TEXT PROVIDED »
-=-=-

# Funny spot on Barbara Boxer's "Call me senator" rant



## wst3 (Oct 27, 2010)

Thanks! That was funny.


----------



## chimuelo (Oct 27, 2010)

:lol: 
I am shocked to see an established Hollywood producer risking backlash from the elites.
Very Funny indeed.

BTW, I loved Ed Ames, and believe it or not had to perform his song " Try To Remember The Days Of September " ala Liberace style, when I was 9 years old.
I remember it well because my brother came back from Nam and wore his uniform to the Theater we performed at. 
1965 I believe.


----------



## Nick Batzdorf (Oct 27, 2010)

Really stupid, and Carly Fiorini is a CU Next Tuesday.

Ed Ames had the same tennis instructor I used to have. He's a nice enough guy, but his mind is clearly shot.


----------



## José Herring (Oct 27, 2010)

Nick Batzdorf @ Wed Oct 27 said:


> Really stupid, and Carly Fiorini is a CU Next Tuesday.
> 
> Ed Ames had the same tennis instructor I used to have. He's a nice enough guy, but his mind is clearly shot.



What kills me is that after spending millions upon millions of dollars both Carly and Meg have completely unraveled on the home stretch. Meg is a prime example of making sure that you treat the "little people" in your life right. One snubbed nanny is looking like she single handedly brought down a $140 million campaign. As for Carly, girl is just a snob. http://www.youtube.com/watch?v=_QOmQtyAe28


----------



## José Herring (Oct 28, 2010)

-=-=-

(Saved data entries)
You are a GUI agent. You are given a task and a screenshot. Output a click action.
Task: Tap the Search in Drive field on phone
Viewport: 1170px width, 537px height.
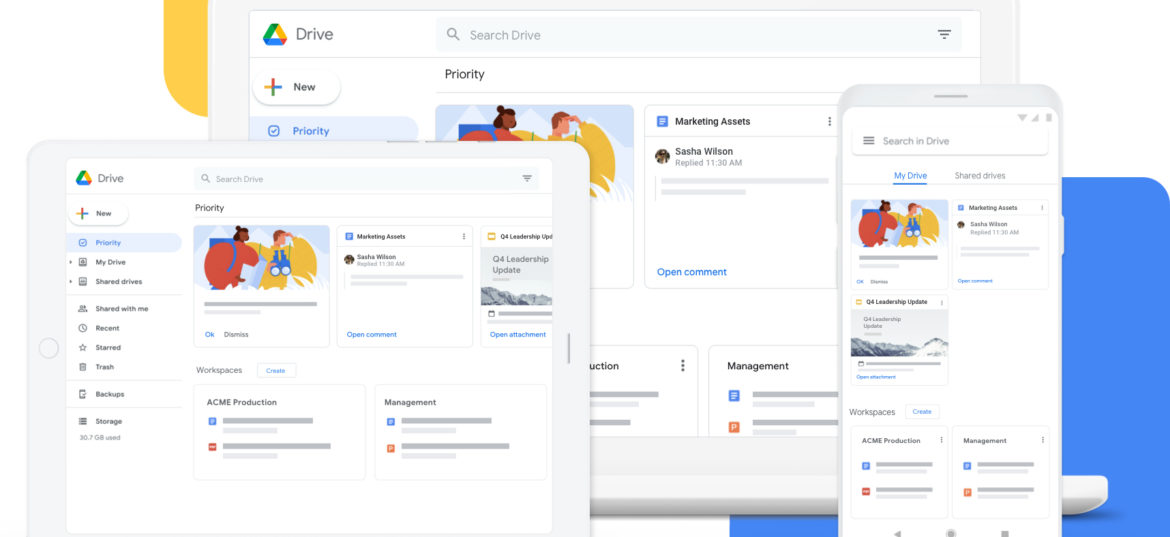pyautogui.click(x=955, y=141)
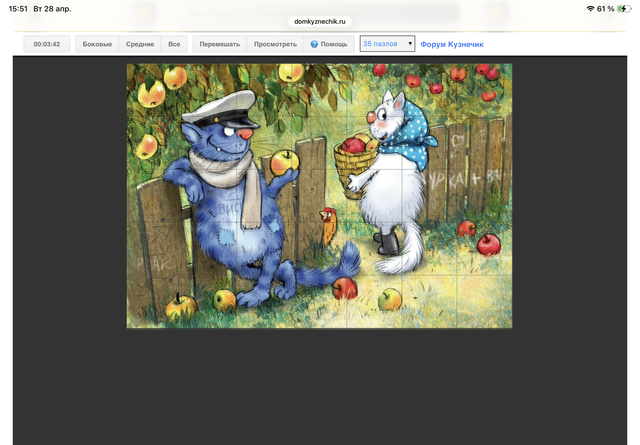The width and height of the screenshot is (640, 445).
Task: Shuffle the puzzle with Перемешать
Action: pos(220,45)
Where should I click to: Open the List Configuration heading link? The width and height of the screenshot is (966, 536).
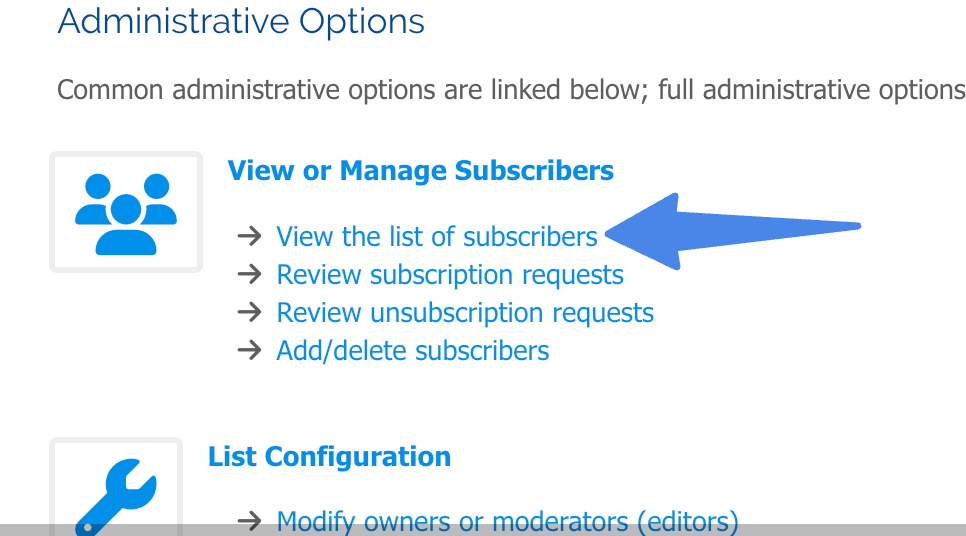click(x=330, y=457)
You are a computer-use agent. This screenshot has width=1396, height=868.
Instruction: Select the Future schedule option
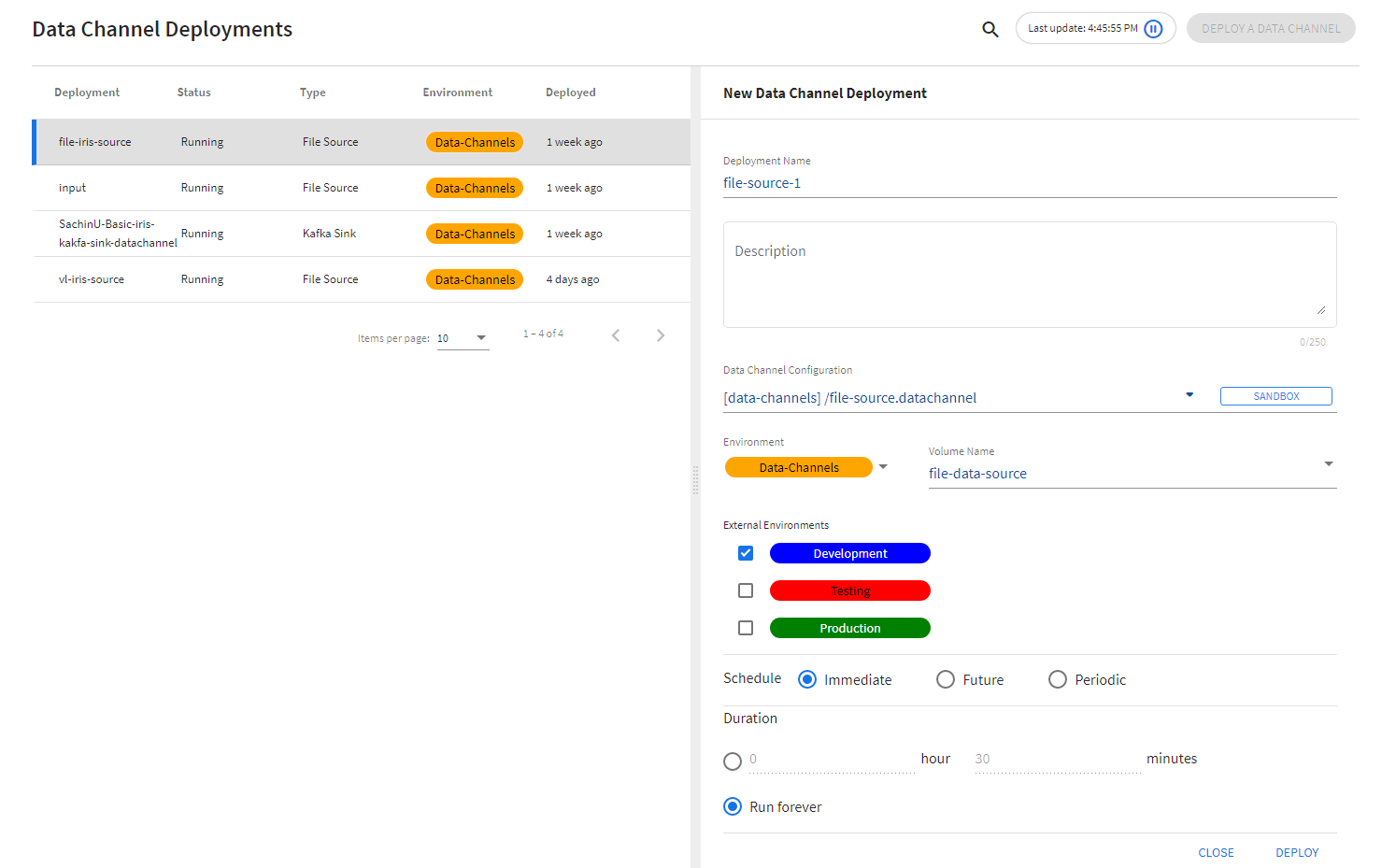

-=-=-

EXERCISE PROMPT » Reproduce word for word the portion of the forum thread from "I remember it" up to and including "Batzdorf (Oct 27, 2010)".

EXERCISE SOLUTION »
I remember it well because my brother came back from Nam and wore his uniform to the Theater we performed at. 
1965 I believe.


----------



## Nick Batzdorf (Oct 27, 2010)